秋田で4年ぶり「NEXTモーターフェス」 自動車産業活性化へ連携

若者の自動車産業への興味を喚起し、地元の産業振興につなげることなどを目的としたイベント「あきたNEXTモーターフェスイン横手」が秋田ふるさと村(秋田県横手市)で開催された。自動車ディーラーを中心に県内に拠点を構える部品メーカーも連携し実施するもので、「あきたNEXTモーターショー」と交代で隔年ごとに開いている。今回は販売会社・団体23者がコンセプトモデルや独自コンテンツを出展。さらに新たな試みとして、販社と部品メーカーが共同で車載部品や技術を紹介し、自動車の魅力を多角的に発信した。2日間で約1万6千人の来場者が訪れにぎわった。

NEXTモーターフェスと同モーターショーは、県内の自動車販社と部品メーカーの代表者らで構成する実行委員会が主催。その会長はトヨタカローラ秋田の伊藤哲充社長が務める。モーターフェスでは、車両の紹介が中心となるモーターショーとは異なる視点で、自動車産業に触れてもらう機会の提供を目指している。2019年開催の前回は、中高生の自動車業界への興味喚起に向け、ユーチューバーと連携して秋田市で行った。

コロナ禍の影響で4年ぶりとなった今回は、10月28、29日に開催。伊藤会長は、「ジャパンモビリティショー」と同時期の開催となり、自動車関連イベントへの注目度が高まっていることから「(秋田のモーターフェスは)来場者とスタッフの距離感の近さや、出展者が連携したコンテンツが特徴となる。雑談を楽しんでもらいつつ、モビリティ社会への理解促進につなげていきたい」と狙いを述べた。

会場では、販売各社が多彩な展示を繰り広げイベントを盛り上げた。トヨタ系ディーラーはドライブシミュレーターを用意し、県内4社の社名ロゴをボディーに表示したトヨタ「86(ハチロク)」でサーキット走行を疑似体験できるようにして、子どもを中心に人気を集めた。

加えて、ミネベアミツミ秋田事業所と連携したクイズラリーも実施。同社は、潟上市に拠点を置き、車載アンテナなど通信機器の設計開発を担う。製品は、すでに一部の自動車メーカーに採用されている。ブースでは、衛星からの情報を利用する測位アンテナなどを紹介。「条件が整うとレール幅3・8㌢㍍の電車のおもちゃに搭載して走行させても正確な位置がつかめる」(同社担当)というほど高い精度が特徴という。自動車以外にも搭載できる汎用性の高い製品の開発も進めており、農機具やドローンで採用拡大を見込み受注に取り組んでいる。

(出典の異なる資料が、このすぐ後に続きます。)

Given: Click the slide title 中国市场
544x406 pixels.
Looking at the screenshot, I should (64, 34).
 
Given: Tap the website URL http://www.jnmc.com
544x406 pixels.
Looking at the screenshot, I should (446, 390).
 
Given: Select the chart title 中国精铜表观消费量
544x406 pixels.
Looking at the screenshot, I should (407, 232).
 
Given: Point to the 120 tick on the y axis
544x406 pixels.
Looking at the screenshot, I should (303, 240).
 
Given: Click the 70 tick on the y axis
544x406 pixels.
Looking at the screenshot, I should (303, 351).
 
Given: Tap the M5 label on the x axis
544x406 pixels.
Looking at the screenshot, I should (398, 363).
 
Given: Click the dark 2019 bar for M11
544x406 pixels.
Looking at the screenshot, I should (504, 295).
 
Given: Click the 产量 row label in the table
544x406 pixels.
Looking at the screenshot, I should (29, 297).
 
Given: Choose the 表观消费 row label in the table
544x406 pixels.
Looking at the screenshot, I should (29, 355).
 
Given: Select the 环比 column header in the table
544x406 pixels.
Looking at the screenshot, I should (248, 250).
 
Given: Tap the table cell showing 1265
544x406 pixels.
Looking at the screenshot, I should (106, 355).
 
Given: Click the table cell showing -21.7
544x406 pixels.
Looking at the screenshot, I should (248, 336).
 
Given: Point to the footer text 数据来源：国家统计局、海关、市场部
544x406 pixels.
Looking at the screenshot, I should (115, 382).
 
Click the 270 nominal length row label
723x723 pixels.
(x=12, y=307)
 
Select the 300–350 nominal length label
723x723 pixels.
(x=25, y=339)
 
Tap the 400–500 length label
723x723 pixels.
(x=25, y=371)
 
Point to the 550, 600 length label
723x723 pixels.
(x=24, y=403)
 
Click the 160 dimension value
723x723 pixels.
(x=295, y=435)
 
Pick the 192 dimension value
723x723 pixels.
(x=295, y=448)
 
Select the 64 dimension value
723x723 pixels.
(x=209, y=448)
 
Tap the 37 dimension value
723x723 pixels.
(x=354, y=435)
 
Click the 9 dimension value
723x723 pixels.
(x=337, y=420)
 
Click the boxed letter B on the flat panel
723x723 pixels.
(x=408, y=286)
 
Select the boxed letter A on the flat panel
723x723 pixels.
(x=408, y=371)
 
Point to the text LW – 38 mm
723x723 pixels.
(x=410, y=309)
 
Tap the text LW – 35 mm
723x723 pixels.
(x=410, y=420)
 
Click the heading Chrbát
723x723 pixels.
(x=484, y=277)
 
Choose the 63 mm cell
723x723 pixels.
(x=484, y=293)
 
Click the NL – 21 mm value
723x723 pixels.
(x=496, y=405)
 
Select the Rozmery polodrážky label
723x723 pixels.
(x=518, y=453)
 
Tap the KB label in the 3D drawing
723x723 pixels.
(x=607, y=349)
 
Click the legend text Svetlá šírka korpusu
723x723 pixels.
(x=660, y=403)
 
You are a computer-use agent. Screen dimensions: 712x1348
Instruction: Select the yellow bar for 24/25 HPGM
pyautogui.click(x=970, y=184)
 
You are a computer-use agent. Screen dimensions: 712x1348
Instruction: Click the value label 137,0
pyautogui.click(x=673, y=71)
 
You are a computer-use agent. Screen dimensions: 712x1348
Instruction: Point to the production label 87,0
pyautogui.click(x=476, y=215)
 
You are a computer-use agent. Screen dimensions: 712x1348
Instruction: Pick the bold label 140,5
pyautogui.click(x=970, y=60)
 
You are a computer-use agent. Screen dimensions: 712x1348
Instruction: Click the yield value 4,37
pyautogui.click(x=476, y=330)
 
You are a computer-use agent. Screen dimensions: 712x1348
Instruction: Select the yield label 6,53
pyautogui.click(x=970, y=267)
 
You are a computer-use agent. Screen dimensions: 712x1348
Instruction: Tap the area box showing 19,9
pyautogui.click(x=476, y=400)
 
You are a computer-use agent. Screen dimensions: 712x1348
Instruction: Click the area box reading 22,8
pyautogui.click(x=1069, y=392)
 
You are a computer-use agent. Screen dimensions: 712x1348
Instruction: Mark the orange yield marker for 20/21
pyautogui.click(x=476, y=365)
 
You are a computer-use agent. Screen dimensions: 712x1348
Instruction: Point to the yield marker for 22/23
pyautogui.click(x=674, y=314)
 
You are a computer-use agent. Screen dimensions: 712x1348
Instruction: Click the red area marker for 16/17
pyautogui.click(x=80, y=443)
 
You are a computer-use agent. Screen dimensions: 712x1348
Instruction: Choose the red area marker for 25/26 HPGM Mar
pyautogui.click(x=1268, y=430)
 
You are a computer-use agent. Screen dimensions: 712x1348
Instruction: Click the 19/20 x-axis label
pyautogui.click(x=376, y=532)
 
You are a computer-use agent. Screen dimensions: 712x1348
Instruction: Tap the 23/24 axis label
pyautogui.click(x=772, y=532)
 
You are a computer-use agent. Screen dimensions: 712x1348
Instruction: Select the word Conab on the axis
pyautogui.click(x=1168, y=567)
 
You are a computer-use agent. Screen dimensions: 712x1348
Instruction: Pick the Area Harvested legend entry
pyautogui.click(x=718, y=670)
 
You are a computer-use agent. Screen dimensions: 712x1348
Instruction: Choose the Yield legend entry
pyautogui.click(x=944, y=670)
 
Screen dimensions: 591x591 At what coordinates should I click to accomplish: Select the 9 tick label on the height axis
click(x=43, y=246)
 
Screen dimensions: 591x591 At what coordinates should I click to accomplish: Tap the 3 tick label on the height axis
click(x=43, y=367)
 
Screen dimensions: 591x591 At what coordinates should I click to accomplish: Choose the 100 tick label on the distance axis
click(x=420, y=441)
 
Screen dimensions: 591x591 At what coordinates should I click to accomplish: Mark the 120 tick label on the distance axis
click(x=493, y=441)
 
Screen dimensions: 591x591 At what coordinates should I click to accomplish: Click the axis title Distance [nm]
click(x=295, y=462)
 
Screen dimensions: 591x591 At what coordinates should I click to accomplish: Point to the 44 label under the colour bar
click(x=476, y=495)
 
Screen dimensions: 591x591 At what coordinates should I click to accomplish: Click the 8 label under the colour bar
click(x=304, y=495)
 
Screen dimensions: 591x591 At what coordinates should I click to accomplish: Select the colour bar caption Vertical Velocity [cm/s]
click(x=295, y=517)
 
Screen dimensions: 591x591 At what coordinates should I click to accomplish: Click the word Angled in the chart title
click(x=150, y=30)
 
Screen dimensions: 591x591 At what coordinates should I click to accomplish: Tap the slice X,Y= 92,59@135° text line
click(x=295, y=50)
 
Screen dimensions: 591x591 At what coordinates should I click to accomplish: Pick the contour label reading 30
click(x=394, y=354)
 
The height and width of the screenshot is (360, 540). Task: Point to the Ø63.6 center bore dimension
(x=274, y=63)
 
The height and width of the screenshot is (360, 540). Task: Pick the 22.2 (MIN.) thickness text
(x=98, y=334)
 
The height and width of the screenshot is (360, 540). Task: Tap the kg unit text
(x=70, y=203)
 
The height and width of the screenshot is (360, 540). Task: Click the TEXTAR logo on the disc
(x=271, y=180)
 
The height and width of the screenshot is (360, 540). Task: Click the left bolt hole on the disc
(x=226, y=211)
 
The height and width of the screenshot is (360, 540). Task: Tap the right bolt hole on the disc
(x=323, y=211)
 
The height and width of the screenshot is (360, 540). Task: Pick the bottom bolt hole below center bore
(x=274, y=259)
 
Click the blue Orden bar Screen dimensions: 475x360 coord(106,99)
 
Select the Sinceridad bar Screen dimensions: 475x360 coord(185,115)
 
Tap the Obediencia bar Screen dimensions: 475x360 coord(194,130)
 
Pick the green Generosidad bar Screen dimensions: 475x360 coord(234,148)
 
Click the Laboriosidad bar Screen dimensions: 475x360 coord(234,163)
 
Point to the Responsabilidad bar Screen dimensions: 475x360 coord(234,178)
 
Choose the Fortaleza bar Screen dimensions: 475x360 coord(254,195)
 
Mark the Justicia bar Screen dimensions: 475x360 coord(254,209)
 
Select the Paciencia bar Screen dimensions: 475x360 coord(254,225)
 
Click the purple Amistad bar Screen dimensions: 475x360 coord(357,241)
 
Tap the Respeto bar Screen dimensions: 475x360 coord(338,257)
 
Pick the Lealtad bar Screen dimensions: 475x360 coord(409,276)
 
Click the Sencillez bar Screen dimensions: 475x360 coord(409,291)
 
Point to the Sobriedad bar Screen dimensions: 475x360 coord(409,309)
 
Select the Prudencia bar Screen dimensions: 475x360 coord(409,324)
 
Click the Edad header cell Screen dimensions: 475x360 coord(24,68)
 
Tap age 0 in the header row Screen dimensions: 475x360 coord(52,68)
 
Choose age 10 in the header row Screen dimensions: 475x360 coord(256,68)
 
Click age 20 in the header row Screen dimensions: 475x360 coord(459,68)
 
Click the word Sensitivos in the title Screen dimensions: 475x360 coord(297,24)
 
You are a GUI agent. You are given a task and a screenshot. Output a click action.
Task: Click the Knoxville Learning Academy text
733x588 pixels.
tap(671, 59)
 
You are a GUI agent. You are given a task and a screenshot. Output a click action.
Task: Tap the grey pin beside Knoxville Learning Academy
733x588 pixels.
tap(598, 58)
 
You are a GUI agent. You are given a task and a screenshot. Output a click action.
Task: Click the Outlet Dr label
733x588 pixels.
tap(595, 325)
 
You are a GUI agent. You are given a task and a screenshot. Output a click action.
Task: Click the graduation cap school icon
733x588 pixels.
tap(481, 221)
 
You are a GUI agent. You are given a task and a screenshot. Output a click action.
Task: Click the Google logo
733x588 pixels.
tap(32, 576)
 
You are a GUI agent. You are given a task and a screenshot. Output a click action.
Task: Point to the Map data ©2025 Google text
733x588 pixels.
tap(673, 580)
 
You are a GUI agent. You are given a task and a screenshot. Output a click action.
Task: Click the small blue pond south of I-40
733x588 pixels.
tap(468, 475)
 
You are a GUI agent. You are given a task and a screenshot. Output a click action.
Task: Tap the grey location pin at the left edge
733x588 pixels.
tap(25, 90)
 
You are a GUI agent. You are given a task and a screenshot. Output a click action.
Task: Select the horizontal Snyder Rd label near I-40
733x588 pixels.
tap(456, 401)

日産系販社は、登山用ベースキャンプとしての使用を想定した「キャラバン」のコンセプトカー紹介に加え、モーターなどを製造するアスターとともに、電気自動車(EV)の給電機能を活用したゲームを出展。来場者はコントローラーでファンのついたモーターを操作し、舞い上げた風船をリングに入れるゲームで得点を競った。

出展部品メーカーの中には、県内に拠点開設を予定する企業も多くみられた。「2028年の自動車」がコンセプトのモックカーを披露した東海理化トウホクは、24年に横手市での工場稼働を控える。愛知県の本社で製造するシフトレバーやサイドミラーの一部生産を移管し、120人ほどの現地採用を予定する。

コネクターを生産するイリソ電子工業は、創業者の出身地である横手市に新拠点の開設を計画しており、製品展示に加えて、自社の歴史を漫画形式でまとめた冊子を配布して、事業業容を分かりやすく訴求した。同社のコネクターは、耐振性に強みを持つ。EV普及に伴う需要拡大を見込み、400人規模の新工場を開設して供給体制を強化する。

さらに、体験型の催しとして国内外9ブランド・14車種の試乗会を催した。ほぼすべての試乗枠が埋まるほどの人気を博した。日本自動車連盟(JAF)秋田支部は「子ども安全免許証」の発行や反射能力を測定する「スピードキャッチ」で交通安全を啓発した。

伊藤会長は、今回のフェスを通じて日頃の接点が少ない販売会社と部品メーカーが連携してイベントをつくり上げ、新しい価値の創出や相互理解が図れたことを成果に挙げた。さらに「販売現場としても、新たな切り口からの提案に役立つのではないか。部品メーカーには、普段接することのないエンドユーザーと触れ合う機会になり、好評をいただいた」とし、今後もイベントなどで連携を継続したい考えを示した。